_Given instruction:_ The mailing-list thread on character code 160 quotes a Squeak method that defines the standard separator characters. List each of those characters with its numeric code.

_Selected excerpt:_
╔══

[squeak-dev] Strange Char code 160
Tobias Pape
Das.Linux at gmx.de
Wed Sep 12 07:27:41 UTC 2018
Hi Ron
> On 11.09.2018, at 21:24, Ron Teitelbaum <ron at usmedrec.com> wrote:
>
> Hi Tobias,
>
> Sorry, User error! I surrounded it with single quotes and it started working again! I'd pasted it and hit inspect to see what it was. Silly mistake.
>
> Ok so now this is what actually blew up on me.
>
> (160 asCharacter asString, 'abc') withBlanksTrimmed ' abc'
>
> Shouldn't nbsp be considered a blank character?
Sounds reasonable.
Currently, separators (aka spaces) are defined as follows:
Character class>>separators
"Answer a collection of the standard ASCII separator characters."
^ #(32 "space"
13 "cr"
9 "tab"
10 "line feed"
12 "form feed")
collect: [:v | Character value: v] as: String
Ie, confined to ASCII. Maybe we should consider using the unicode Zs category instead…
That being said, our unicode stuff is a bit broken… Lemme see.
Best
-Tobias
>
> All the best,
>
> Ron
>
> On Tue, Sep 11, 2018 at 2:13 PM Tobias Pape <Das.Linux at gmx.de> wrote:
> Hi Ron
>
>
>> On 11.09.2018, at 17:38, Ron Teitelbaum <ron at usmedrec.com> wrote:
>>
>> Hi All,
>>
>> I ran into this problem. Has anyone seen this before?
>>
>> I was importing a file that contained some sort of char code 160. http://www.adamkoch.com/2009/07/25/white-space-and-character-160/ says this is a non-breaking space.
>>
>> I pasted the character into Squeak. When trying to inspect it in squeak I get illegal character.
>>
>
> Can you get me the char before the 160?
>
> I see that the ahead char is 30, which makes things very strange.
>
> First this does not look like Latin-1, where 160/0xa0 would be nbsp, because the ahead is 30/1e, a control char, and not defined in Latin-1.
> It is in ascii (record separator RS), but there 160/0xa0 is not defined.

╚══

_Data block:_

╔══

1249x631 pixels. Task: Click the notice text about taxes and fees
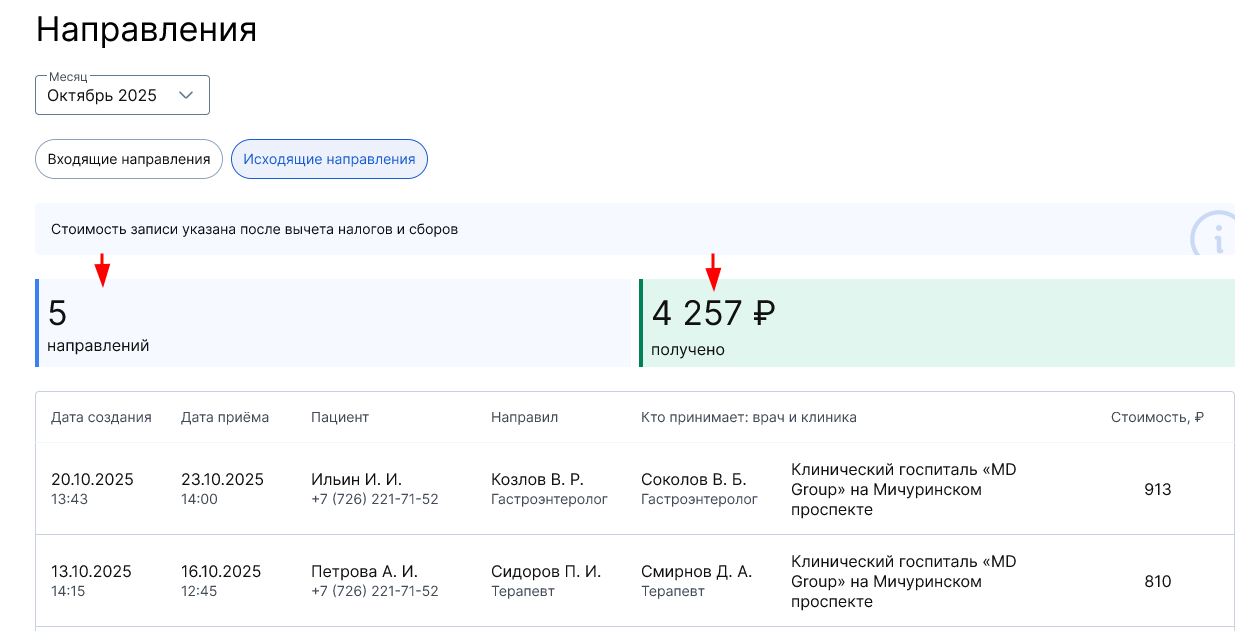coord(254,229)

╚══

_Result:_
- 32: space
- 13: cr
- 9: tab
- 10: line feed
- 12: form feed